Pointer Confusion with C++

Question

I am very confused with c++ pointers and reference operators. My main confusion is the following (simple ) code:

#include <iostream>

using namespace std;

void changeInt(int &a)
{
    a *= 3;
}

int main()
{
    int n = 3;
    changeInt(n);
    cout << n << endl; 

    return 0;
}

Mainly, I am confused as to why changing the address (&a) changes the actual variable (n). When I first attempted this problem this was my code:

#include <iostream>

using namespace std;

void changeInt(int &a)
{
    *a *= 3;
}

int main()
{
    int n = 3;
    changeInt(n);
    cout << n << endl; 

    return 0;
}

But this gives me an error. Why is it that when I change the address it changes the variable, but when I change the value pointed by the address I get an error?

Answer 1

Your second example is not valid C++, you can only dereference a pointer (or an object whose type overload operator* , which is not your case).

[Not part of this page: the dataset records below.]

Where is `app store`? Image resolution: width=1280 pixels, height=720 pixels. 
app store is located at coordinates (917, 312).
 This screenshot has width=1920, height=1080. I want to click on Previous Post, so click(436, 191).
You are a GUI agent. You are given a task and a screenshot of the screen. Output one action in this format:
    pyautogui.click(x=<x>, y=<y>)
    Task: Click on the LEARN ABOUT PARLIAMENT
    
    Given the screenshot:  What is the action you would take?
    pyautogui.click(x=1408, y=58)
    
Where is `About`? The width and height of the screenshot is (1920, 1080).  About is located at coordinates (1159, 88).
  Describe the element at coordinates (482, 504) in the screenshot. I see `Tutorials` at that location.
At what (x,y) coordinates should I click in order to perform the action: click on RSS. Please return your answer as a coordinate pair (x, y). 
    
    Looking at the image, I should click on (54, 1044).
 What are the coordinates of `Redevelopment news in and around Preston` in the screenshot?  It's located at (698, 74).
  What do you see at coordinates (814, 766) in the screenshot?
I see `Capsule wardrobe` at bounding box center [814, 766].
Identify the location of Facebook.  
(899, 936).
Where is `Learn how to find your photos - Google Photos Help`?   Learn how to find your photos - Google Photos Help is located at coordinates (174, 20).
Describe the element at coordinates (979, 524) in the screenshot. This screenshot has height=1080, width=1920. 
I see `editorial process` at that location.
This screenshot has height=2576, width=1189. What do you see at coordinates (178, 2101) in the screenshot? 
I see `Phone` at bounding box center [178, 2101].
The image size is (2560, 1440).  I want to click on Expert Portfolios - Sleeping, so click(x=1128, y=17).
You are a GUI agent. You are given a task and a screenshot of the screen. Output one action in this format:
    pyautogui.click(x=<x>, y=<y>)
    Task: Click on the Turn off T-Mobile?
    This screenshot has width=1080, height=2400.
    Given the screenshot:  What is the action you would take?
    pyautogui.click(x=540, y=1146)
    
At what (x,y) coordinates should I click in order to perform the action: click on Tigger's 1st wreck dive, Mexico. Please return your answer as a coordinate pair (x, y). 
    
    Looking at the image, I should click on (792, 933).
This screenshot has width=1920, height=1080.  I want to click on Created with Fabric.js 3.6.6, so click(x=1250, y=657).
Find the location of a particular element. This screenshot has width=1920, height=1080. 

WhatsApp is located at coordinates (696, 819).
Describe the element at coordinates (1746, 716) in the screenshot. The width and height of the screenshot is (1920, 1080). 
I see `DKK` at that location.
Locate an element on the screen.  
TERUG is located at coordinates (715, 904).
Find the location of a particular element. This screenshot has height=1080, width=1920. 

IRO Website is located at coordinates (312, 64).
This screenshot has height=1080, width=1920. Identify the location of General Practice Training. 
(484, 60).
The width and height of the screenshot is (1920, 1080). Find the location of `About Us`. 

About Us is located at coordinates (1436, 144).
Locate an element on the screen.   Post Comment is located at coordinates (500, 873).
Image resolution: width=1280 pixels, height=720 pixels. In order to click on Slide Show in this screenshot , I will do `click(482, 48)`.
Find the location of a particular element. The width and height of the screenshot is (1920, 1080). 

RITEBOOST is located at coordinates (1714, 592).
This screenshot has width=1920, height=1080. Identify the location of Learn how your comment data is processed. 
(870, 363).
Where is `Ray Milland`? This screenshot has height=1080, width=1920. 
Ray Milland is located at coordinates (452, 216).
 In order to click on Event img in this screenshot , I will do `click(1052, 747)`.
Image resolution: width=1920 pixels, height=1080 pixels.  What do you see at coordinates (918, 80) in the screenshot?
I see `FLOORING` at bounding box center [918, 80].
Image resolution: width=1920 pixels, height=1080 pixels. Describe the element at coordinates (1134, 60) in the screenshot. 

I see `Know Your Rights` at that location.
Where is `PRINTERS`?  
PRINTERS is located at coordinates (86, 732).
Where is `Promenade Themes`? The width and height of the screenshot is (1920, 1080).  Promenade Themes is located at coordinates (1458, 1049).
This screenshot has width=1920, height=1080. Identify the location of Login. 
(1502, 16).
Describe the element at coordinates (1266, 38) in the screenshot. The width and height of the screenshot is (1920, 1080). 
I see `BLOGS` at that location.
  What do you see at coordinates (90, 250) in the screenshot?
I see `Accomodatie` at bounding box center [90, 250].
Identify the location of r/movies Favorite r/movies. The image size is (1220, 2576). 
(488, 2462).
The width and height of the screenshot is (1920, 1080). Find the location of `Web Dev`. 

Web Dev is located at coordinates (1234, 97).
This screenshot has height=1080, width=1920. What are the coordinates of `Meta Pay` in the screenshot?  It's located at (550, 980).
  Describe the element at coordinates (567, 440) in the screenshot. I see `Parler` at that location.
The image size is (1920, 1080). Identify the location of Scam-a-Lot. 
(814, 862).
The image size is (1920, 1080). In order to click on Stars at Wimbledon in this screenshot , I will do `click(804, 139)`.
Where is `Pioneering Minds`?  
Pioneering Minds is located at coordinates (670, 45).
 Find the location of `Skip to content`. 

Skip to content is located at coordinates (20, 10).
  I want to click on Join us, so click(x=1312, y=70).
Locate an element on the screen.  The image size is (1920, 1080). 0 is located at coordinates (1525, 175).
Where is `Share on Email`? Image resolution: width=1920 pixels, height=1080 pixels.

Your first example pass the parameter by reference ( int &a is not "the address of a", it is a reference to a), which is why a change to a really is a change to the object being passed by the function (in you case, n )

Answer 2

The ampersand ( & ) in that context means a reference , not the "address". Eg:

int some_int;

int & a = some_int; // Declare 'a', a reference to 'some_int'

int * p = &some_int; // '&' in this context is "the address of" 'some_int'

A reference is equivalent to a pointer in many ways, but it behaves like a value type. See this thread and the wikipedia entry to learn more.

Answer 3

The ampersand indicates that a variable is passed by reference to your function -- but inside the function the variable is treated as if it were passed by value. This is syntactic sugar , to make writing code that accepts references simpler to understand.